### Problem to solve
Search the data for the word "width" and copy every line that contains it.

### Records supplied
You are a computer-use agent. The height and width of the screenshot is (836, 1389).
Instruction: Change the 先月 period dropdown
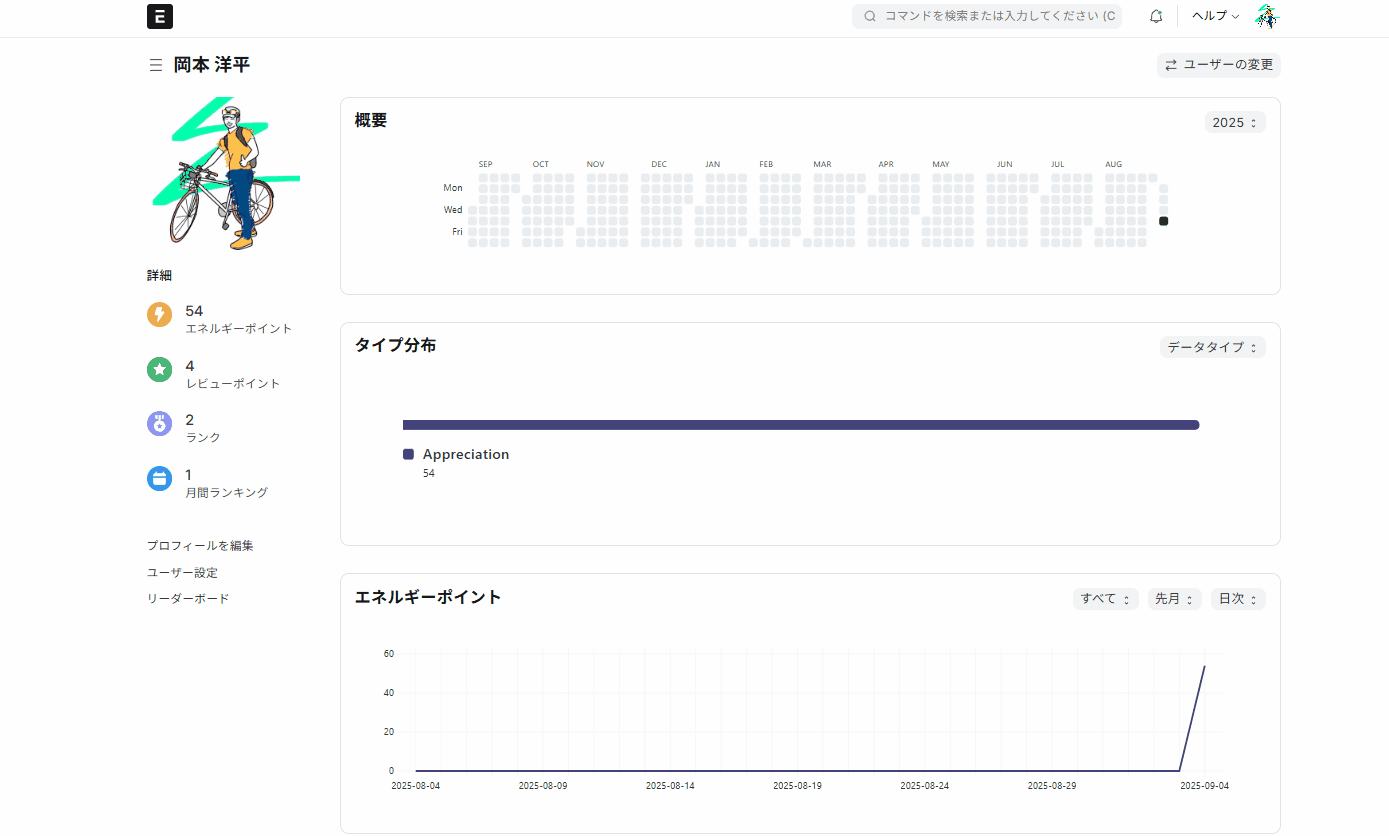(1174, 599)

...

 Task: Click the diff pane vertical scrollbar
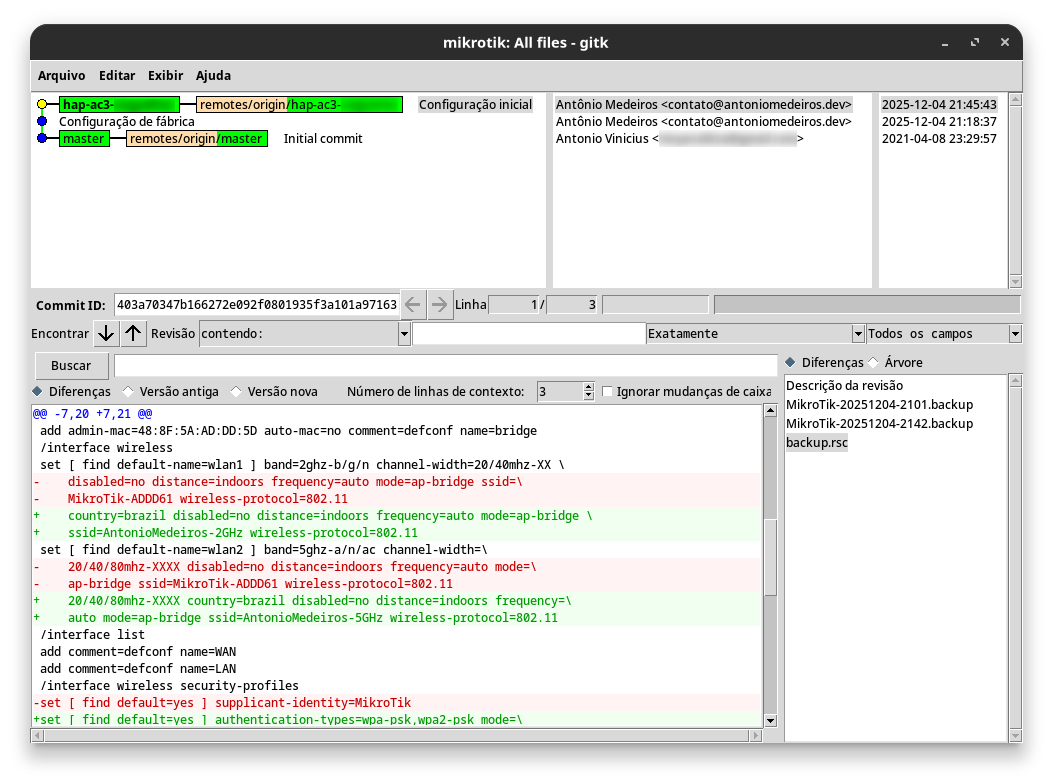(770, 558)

==

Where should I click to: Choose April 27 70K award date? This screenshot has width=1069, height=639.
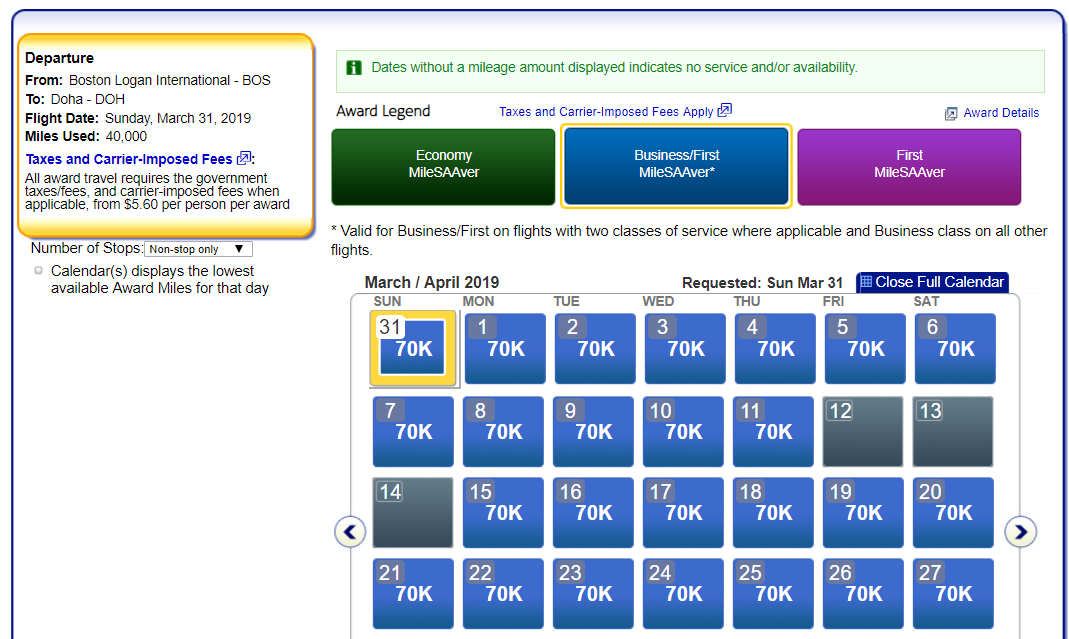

### Written answer
You are a computer-use agent. The height and width of the screenshot is (836, 1389).
Where should I click to: Choose April 27 70K award date? This screenshot has width=1069, height=639.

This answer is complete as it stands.